MiFID II and the Unbundling of Analyst Research from Trading Execution

Devin Shanthikumar Co-authors: Ben Lourie and Il Sun Yoo

The revised Markets in Financial Instruments Directive, known as MiFID II, requires the unbundling of research payments from trading execution. Using a difference-in-differences research design, we examine whether this regulation impacted the research–trading relation. We find that MiFID II weakened the link between the brokerage share of trading and analyst research. Forecast frequency, optimism, and accuracy are less likely to be associated with the brokerage trading share after MiFID II. These results do not subside in the years following the passage of the regulation. Analysts appear to respond to these changes. Analysts who earned the highest brokerage trading share due to forecast frequency, optimism and accuracy prior to MiFID II change their forecasting behavior the most after MiFID II goes into effect. We find similar results throughout for recommendations. Overall, our evidence suggests that MiFID II is at least partially successful in unbundling research from execution.
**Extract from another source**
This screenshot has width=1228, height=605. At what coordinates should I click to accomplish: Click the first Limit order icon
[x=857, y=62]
All Losses Are Not Alike: Real versus Accounting-Driven Reported Losses

Chenqi Zhu Co-authors: Feng Gu, University at Buffalo and Baruch Lev, New York University

We examine the value relevance of accounting-driven losses that result from the immediate expensing of firms’ internallygenerated intangible investments vs. losses occurring irrespective of intangible investments. Contrary to the longheld view that losses are irrelevant for valuation, we find that once the accounting bias of intangibles-expensing is undone, earnings of firms reporting intangibles-related losses are as informative as earnings of profitable firms. Contrary to the view that persistent losses decrease earnings relevance, our evidence shows no decrease in the relevance of earnings for firms reporting persistent intangibles-related losses. We also find that firms reporting intangibles-related losses outperform other loss firms and even profitable firms in value creation from investments in technological innovation and human capital. Our evidence further shows that firms reporting intangibles-related losses have stronger future performance than other firms. Taken together, the results of this study demonstrate the fundamental differences between losses driven by the immediate expensing of internally-generated intangible investments and losses reflecting genuine business performance shortfalls.

Are Key Audit Matter Disclosures Useful in Assessing the Financial Distress Level of a Firm?
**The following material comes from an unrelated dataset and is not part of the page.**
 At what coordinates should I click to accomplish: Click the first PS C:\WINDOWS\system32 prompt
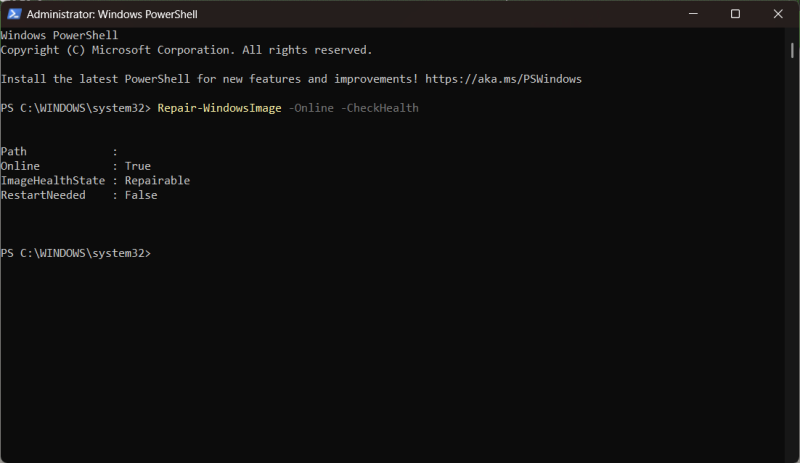76,108
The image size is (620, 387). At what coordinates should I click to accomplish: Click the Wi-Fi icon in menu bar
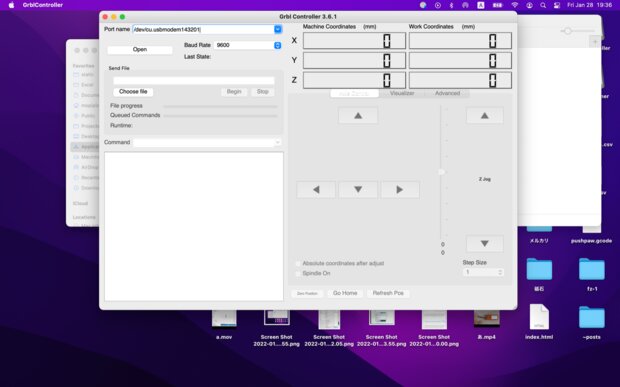click(x=514, y=5)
Patricia Wellmeyer Co-authors: María-del-Mar Camacho-Miñano, Complutense University of Madrid, Madrid, Nora Muñoz-Izquierdo, CUNEF University, Madrid and Morton Pincus, UCI

This study examines the usefulness of new expanded audit report key audit matters (KAM) disclosures in assessing the level of financial distress present at a firm. Using KAM disclosures from a hand-collected sample of UK Premiumlisted firms for 2013 to 2018, we explore the association between firm financial distress and the number, risk level, financial statement impact, and nature of disclosed KAMs. Our study expands on recent literature examining the use of audit report disclosures on financial distress prediction models as well as literature examining the utility of expanded auditor reporting. We find the greater the number of KAMs disclosed, the higher the financial distress level of a firm. Results also show the usefulness of KAMs in assessing financial distress levels increases when considering the level and nature of KAM(s) disclosed. Specifically, certain types of entity-level and individual account-level KAMs, as well as KAMs with a primary impact on a firm’s profitability and solvency, are more likely to be disclosed when firms face higher levels of financial distress. Our findings also suggest KAMs have predictive ability in assessing subsequent period financial distress levels. In all, evidence from this study suggests expanded auditor reports can help financial statement users assess and predict one of the main risks associated with a firm - the risk of failure.